Customers can install in multiple ways and need to choose when to use a Trial install or a Production install. So we need to ask:
What is the difference between the Trial and Production Installations?
Can a Trial setup not be used for Production?
Let’s answer these questions.
Trial vs Production Install¶
The trial install is really a scripted installer that installs all components. Many organisations prefer to install each component individually (which we call the Production/Modular Install approach). The reasons are:
Many organisations have existing installs for oidc/identity, elastic and sometimes other tools.
Sometimes access to dockerhub and other public hosting is blocked, meaning each image has to be copied and checked in the org’s hosting.
The trial install is opinionated about versions - sometimes organisations have approved or preferred versions.
The trial install makes assumptions about volume sizes and resource allocations.
The trial install includes some components which are optional.
The trial setup for https uses self-signed certs and many organisations have certs that they prefer to use.
The gitops part of the trial install is optional but if used it assumes public GitHub.
The trial install can certainly be used at scale and is supported. It is just not customised to the organisation or the use case.
Easiest Ways to Get Started¶
The KIND setup is very quick to get running. It does not require a cloud provider account or any git repo access.
The next easiest option is the trial install. We suggest to setup without gitops first and then add gitops after (the trial setup has gitops as a separate script).

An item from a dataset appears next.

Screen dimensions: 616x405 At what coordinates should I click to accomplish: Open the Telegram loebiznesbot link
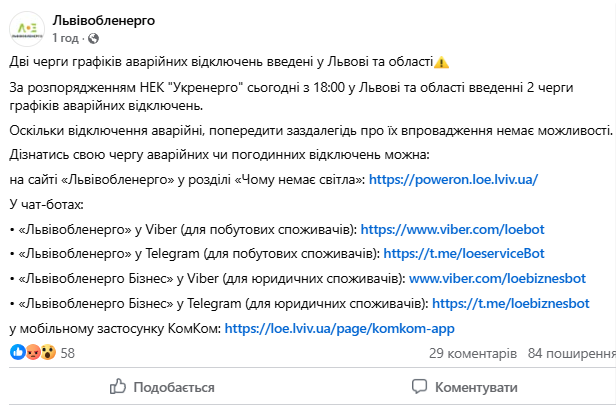coord(510,301)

If moving to a production installation we suggest to add components progressively. In a minimal setup deploy can be run without auth or gitops and this helps simplify initial configuration so that each step can be verified. Our docs also include verification and troubleshooting steps for each component.
What if I also want an ML training platform?¶
Seldon tools can work with many ways of training models. Some users choose to train models in CI systems or notebooks. There’s also a range of ML training platforms such as kubeflow or mlflow.
We have a special relationship with kubeflow as major contributors. We see many customers interested in kubeflow so we provide an install option that includes kubeflow.
Other platforms can certainly be used. Seldon Deploy can work with any way of building and installing Seldon core models. Seldon core users make use of a wide range of platforms, including cloud provider offerings like sagemaker, as well as open source tools like kubeflow.
How to Size a Cluster?¶
The default install makes sizing assumptions for each of the components. But sizing varies with use.
Some customers will make more requests and put more load on elasticsearch. Others will have more users logged in viewing monitoring, which will mean more prometheus queries.
Sizes can be adjusted with kubernetes. Even with the trial install, the scripts are provided and resource values can be adjusted and reapplied. If cluster limits are reached then with Kubernetes nodes can be added to the cluster while it is running.